GOAL:
List the parameters of the read function in the code shown in the Azure Mobile Services article below.

Scrubbing UserId in Windows Azure Mobile Services

First, many thanks to Chris Risner for the assistance on this solution!   Chris is part of the corp DPE team and has does an extensive amount of work with Windows Azure Mobile Services (WAMS) – including this session at //build, which was a great resource for getting started.

If you go through the demo of getting started with WAMS building a TodoList, the idea is that the data in the todo list is locked down to each user.   One of the nice things about WAMS is that it’s easy to enforce this via server side javascript … for example, to ensure only the current user’s rows are returned, the following read script can be used that enforces the rows returned only belong to the current user:

 function read(query, user, request) {
   query.where({ userId: user.userId });    
   request.execute();
}

If we crack open the database, we’ll see that the userId is an identifier, like the below for a Microsoft Account:

MicrosoftAccount:0123456789abcd

When the app connects to WAMS, the data returned includes the userId … for example, if we look at the JSON in fiddler:

image

The app never displays this information, and it is requested over SSL, but it’s an important consideration and here’s why.   What if we have semi-public data?   In the next version of Dark Skies, I allow users to pin favorite spots on the map.  The user has the option to make those points public or keep them private … for example, maybe they pin a great location for stargazing and want to share it with the world:

image

… Or, maybe the user pins their home locations or a private farm they have permission to use, where it might be inappropriate to show publically.

DATA BLOCK:

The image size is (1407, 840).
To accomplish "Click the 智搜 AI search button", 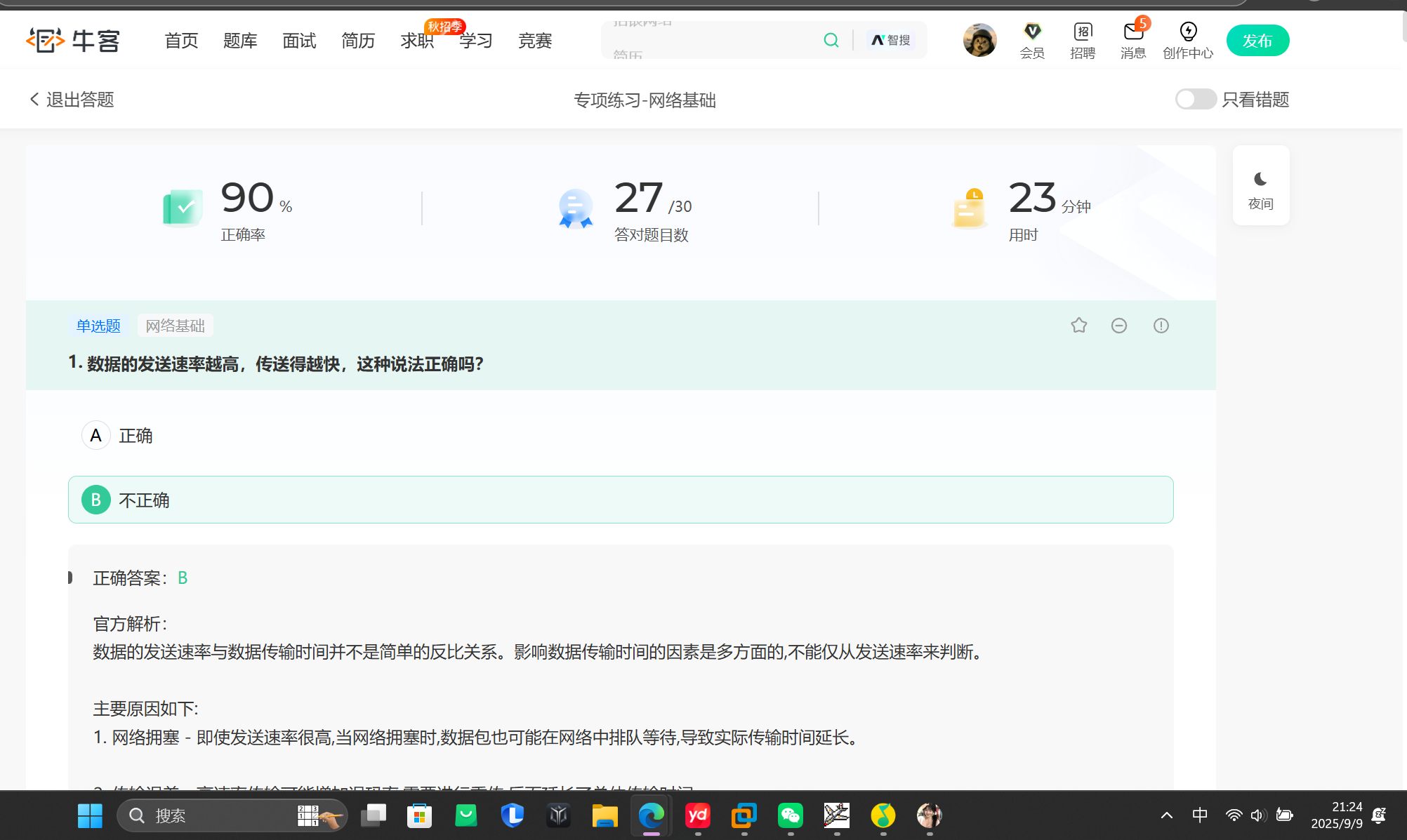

TASK ANSWER:
query, user, request